Alexander Klaws: Och, mir geht‘s sehr gut. Also ich ja hab heute bereits einige Kilometer abgespult, aber so ist das halt, wenn man in Hamburg wohnt und in Darmstadt spielt. Alles super!

MZ: Wie ist es denn für dich jetzt bei „Saturday Night Fever“ nach der Corona-Pause wieder auf der Bühne zu stehen?

AK: Ach, das ist natürlich ein Geschenk. Einfach generell – egal, ob das jetzt Night Fever ist oder ob das Mülli Müller ist oder irgendeine andere Rolle ist, die ich in den letzten Wochen, Monaten gespielt habe oder womit ich auf der Bühne stehen durfte. Man merkt einfach generell, dass das Publikum völlig ausgehungert ist und Bock hat, endlich wieder rauszugehen. Wir waren jetzt 2 Jahre lang in Anführungsstrichen, alle ja genügend eingesperrt, sodass man wirklich auch merkt, dass wenn es wieder losgeht, die Leute wirklich richtig Hunger haben auf Entertainment, auf unterhalten werden, auf Lachen, weinen, jubeln, klatschen… Und bei Night Fever gibt es ja natürlich auch viele Szenen, wo wir das spüren. Wobei natürlich Night Fever jetzt nicht nur ein lustiges, witziges Stück ist, es ist auch sehr tief und sehr dramatisch. Also von daher selbst da, trotzdem selbst da merken wir, dass die Leute einfach wieder Spaß haben wollen und raus wollen, also denen reicht es jetzt auch.
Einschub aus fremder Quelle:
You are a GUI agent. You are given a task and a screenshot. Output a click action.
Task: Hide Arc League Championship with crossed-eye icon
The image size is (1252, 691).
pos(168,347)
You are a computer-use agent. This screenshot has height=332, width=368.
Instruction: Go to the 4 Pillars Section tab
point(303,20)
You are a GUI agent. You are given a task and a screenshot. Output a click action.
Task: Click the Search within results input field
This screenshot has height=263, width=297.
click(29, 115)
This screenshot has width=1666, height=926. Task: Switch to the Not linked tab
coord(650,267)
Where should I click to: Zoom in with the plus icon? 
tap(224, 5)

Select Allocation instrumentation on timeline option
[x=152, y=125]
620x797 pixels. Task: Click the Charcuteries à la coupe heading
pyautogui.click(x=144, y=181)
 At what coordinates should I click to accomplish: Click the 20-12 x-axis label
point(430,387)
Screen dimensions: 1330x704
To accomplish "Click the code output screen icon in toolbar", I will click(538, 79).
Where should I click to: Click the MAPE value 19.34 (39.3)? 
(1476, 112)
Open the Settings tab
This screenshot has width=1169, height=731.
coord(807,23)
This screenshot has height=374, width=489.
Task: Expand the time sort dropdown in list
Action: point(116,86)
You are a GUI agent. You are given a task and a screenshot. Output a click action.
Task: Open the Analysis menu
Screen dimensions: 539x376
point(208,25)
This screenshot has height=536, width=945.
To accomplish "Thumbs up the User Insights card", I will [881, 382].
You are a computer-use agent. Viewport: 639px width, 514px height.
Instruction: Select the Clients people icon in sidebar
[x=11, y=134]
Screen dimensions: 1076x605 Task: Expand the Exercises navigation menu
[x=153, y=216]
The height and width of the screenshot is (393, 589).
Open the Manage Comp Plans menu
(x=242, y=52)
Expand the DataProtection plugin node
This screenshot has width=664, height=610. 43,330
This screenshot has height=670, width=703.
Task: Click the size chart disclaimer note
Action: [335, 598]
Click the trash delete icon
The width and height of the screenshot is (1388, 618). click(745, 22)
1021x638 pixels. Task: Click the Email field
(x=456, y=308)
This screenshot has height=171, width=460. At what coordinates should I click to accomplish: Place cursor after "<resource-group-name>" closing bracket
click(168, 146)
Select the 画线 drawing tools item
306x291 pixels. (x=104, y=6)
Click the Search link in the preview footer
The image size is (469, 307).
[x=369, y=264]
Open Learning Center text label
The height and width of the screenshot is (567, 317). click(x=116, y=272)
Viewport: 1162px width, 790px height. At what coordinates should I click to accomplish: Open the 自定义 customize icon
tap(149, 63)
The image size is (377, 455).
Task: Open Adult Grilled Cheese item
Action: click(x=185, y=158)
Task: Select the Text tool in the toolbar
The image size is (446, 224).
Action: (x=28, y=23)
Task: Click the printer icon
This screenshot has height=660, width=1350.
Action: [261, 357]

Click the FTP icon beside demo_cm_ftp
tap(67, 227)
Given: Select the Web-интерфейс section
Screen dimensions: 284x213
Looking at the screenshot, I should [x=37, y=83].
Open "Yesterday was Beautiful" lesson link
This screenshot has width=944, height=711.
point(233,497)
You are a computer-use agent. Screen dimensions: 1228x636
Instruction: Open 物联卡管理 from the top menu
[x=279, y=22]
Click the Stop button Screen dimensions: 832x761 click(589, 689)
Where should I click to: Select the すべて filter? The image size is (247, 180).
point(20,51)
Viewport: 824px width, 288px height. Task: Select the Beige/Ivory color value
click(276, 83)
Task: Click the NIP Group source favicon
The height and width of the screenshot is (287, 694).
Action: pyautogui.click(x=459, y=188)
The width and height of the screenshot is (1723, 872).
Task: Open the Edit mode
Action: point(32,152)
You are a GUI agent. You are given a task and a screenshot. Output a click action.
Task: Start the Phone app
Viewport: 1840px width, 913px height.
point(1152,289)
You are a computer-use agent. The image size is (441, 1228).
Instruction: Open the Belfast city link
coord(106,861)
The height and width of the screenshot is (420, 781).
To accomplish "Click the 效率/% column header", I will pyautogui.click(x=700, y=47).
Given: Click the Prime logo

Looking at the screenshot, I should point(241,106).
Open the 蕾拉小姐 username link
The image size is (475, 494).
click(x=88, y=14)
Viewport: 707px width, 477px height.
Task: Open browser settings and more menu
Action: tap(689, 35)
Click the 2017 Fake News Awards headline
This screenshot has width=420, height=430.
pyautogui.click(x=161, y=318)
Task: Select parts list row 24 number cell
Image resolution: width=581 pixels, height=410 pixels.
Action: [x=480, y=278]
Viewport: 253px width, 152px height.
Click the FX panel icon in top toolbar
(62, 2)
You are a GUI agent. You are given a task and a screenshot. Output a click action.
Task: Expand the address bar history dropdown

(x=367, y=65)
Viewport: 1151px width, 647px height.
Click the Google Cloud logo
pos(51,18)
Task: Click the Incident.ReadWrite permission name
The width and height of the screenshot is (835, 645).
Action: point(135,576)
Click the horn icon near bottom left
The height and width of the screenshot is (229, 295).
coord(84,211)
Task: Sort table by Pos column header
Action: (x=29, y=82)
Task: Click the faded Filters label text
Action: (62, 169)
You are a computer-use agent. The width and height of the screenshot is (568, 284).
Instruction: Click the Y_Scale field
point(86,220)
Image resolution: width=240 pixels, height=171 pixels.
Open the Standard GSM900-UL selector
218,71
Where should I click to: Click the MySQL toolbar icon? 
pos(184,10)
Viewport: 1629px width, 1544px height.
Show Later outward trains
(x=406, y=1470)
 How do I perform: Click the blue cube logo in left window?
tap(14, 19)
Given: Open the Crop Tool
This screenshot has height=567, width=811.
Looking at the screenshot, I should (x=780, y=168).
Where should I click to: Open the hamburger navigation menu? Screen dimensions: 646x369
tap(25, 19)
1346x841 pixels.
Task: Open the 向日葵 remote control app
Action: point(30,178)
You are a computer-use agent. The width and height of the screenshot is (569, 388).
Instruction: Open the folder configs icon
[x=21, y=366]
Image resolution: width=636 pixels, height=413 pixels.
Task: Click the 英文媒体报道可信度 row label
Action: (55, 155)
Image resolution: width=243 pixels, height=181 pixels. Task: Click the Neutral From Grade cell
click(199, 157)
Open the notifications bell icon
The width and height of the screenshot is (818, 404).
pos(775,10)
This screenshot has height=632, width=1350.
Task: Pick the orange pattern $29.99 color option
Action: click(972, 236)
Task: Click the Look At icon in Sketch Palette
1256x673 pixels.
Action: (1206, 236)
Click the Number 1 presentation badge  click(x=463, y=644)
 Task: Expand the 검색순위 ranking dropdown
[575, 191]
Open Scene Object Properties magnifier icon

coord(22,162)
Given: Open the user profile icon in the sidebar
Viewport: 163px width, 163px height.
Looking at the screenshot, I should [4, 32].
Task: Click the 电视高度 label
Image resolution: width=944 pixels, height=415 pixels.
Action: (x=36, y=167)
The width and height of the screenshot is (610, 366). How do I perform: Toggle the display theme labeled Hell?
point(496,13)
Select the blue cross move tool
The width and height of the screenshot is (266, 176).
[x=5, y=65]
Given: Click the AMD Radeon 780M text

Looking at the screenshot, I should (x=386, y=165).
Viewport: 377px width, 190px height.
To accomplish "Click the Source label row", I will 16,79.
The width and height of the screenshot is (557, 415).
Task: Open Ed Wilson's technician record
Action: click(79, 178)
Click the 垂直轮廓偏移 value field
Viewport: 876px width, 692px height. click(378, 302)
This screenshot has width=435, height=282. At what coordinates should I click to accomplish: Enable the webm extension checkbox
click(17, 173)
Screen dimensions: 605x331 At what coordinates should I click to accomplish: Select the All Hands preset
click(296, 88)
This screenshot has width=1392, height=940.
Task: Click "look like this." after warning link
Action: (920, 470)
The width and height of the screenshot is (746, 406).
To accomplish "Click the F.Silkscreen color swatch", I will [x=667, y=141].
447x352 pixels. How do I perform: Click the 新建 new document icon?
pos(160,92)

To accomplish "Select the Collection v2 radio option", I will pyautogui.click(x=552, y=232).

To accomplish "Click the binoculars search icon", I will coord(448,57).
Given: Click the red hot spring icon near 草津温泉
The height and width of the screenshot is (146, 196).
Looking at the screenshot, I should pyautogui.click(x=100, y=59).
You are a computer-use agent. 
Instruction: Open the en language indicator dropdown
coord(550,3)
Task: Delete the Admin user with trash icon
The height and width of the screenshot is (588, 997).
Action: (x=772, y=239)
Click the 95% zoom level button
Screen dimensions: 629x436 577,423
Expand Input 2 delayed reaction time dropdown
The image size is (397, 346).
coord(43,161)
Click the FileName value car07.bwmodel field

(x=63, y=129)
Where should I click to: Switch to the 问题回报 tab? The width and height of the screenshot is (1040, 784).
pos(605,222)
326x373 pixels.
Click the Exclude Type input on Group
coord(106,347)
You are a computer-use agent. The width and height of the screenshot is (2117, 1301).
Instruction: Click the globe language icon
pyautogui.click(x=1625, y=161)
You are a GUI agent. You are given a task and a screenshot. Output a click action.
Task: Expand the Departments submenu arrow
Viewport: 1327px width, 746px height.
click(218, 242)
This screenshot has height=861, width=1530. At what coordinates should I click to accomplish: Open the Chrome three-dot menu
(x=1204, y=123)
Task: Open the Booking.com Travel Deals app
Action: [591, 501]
MZ: Kannst du uns etwas zu den Höhen und Tiefen erzählen, die du in der Rolle als Tony Manero durchmachst?

AK: Boah, wo soll ich anfangen? Grundsätzlich ist die Rolle des Tony Manero ein echter Schinken in der Hinsicht, dass man und was einfach schön ist für einen Schauspieler, dass man eine Entwicklung durchspielt. Dass man nicht auf die Bühne kommt, drei Lieder singt und das war es.

MZ: Ich eröffne die Show, man wird quasi mit Toni Manero über den Abend verteilt erwachsen. Man kann ihm beim Erwachsenwerden zusehen. Man kann ihn bei seinen Dramen zusehen. Man kann die krassen Cuts sehr nah spüren in der Hinsicht, dass ich oder das Tony Manero aus dem Club kommt völlig euphorisiert ist und auf dem Weg in seine Elternstube, ja sichtlich depressiv wird, weil er natürlich immer jongliert zwischen seinen Welten, in denen er sich bewegt. Zu Hause erfährt er die Liebe nicht, die er sich wünscht, die er braucht. Die Sehnsucht, die er hat, einfach eine Bindung zu seinem Papa aufzubauen, geliebt zu werden von seinem Elternhaus so wie er sich das vorstellt. Die Liebe holt er sich dann im Club. Daraufhin ja, hinterlässt er da auch verbrannte Erde was sein Harem angeht. Ich versuche mich da jetzt kurz zu halten, weil ich glaube über die Rolle könnte man stundenlang erzählen. Es gibt wenig Rollen, die so viel Tiefe haben, die trotzdem so schwierig zu spielen sind in der Hinsicht, dass das Stück Night Fever an sich sehr wenig Platz für diese Tiefe bietet. Also man hat immer nur ein paar Chancen diese Tiefe wirklich durchblicken zu lassen. Sozusagen den Charakter zu schleifen in der Hinsicht, wie er dann beim Publikum ankommt und es gibt, glaube ich, kaum Rollen, die vergleichbar sind mit der des Toni Manero.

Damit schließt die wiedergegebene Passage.